Rotorua's Carl Jones was among the riders who competed in the UCI Mountain Bike World Championships in Rotorua in 2006.

OCTOBER 7, 2003: The UCI issues a "communique de presse" after the management board meets in Hamilton, Canada, in the heat of the 2003 Road World Cycling Championships.

It lists the venues for a range of UCI World Championships over the next few years, including "MTB 2006: Rotorua (NZL)".

It is simple and to the point. However, winning the worlds was far from straightforward.

The trail to it was rough and the successful bid was a case of third time lucky for Rotorua and fourth for New Zealand.

It got complicated at times with some surprises, back room dealing and politics along the way. One thing is certain: It's an important story, because mountain biking in Rotorua and New Zealand would never be the same.

It began in 1997. A successful UCI World Cup round in Wellington proved Kiwis could run a world-class event on this scale. Organisers Arthur Klap and Simon Kennett, started a bid to run a full World Championships.

For a long list of reasons it never found the wheels, although both Klap and Kennett would be key components of the 2006 management team.

Rotorua's interest in a major UCI event began with a conversation in January 2000 between
Rotorua Mountain Bike president, Dave Donaldson and Dave Judson, UCI International Commissaire and president of NZMBA (forerunner of MTBNZ).

The initial plan was to pitch for the UCI Masters Worlds. Judson thought Rotorua's all-weather trails and tourist attractions would make a perfect venue.

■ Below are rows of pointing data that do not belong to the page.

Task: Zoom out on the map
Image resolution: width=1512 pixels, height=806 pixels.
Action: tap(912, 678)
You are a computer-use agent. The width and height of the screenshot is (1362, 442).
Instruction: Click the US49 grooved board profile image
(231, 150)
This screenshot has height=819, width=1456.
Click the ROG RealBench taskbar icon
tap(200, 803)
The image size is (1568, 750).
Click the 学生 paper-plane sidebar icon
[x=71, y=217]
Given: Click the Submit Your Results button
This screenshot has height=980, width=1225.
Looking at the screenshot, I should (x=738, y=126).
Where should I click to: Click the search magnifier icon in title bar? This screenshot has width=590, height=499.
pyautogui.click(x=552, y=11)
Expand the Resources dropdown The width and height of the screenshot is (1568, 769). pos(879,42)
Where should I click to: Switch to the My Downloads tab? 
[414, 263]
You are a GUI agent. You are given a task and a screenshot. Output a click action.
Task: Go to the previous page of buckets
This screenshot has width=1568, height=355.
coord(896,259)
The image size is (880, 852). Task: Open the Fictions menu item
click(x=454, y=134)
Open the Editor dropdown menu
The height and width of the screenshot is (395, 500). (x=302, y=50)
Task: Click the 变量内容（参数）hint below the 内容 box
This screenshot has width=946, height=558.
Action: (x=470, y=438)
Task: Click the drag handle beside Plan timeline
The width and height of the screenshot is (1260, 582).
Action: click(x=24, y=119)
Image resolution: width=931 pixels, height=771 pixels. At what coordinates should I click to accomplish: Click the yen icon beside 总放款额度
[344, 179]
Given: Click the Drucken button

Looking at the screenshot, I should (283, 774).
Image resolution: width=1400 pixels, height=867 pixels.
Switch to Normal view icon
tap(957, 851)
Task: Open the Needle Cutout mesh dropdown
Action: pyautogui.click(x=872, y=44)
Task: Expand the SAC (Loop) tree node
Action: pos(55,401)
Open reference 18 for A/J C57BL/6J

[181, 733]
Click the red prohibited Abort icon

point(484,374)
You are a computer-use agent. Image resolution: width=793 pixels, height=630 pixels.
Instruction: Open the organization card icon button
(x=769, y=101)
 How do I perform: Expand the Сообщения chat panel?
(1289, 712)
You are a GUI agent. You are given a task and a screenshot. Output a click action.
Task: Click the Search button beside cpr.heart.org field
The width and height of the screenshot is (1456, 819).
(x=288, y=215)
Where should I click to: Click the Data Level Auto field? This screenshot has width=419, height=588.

However, Bromont in Canada was contracted to run the Masters for several years. So a bid for the 2003 World Champs was submitted in mid-2001, with support from Oscar Nathan from Tourism Rotorua and mayor Grahame Hall.

Ben Monroe from the UCI visited to assess the proposed venue and courses in the Whakarewarewa Forest trail network. He liked the trails, but was worried about infrastructure and made his feelings clear. It was a surprise and a hiccup.

Sir Howard Morrison was involved in hosting Monroe and jumped in to tell him there was a big mountain over the other side of town.

Next stop, Mt Ngongotaha. The groundwork for that venue hadn't been done but Monroe liked the elevation and the facilities at Skyline.

If Rotorua wanted to host the event it was clear Ngongotaha was the only option.

The UCI's response to the proposal was encouraging. It was suggested to Donaldson that he might want to attend the 2001 Worlds in Vail, Colorado, to lobby for Rotorua. It was the first indication that succeeding with the UCI meant fronting up.

So Dave and his wife Shreeve flew to Colorado. Five days later the Twin Towers were levelled and the world changed, but the Worlds went ahead.

In the bidding process, Rotorua was up against Les Gets in France. UCI President Hein Verbruggen couldn't make it to Vail after 9/11, so Daniel Baal of France was the senior UCI official.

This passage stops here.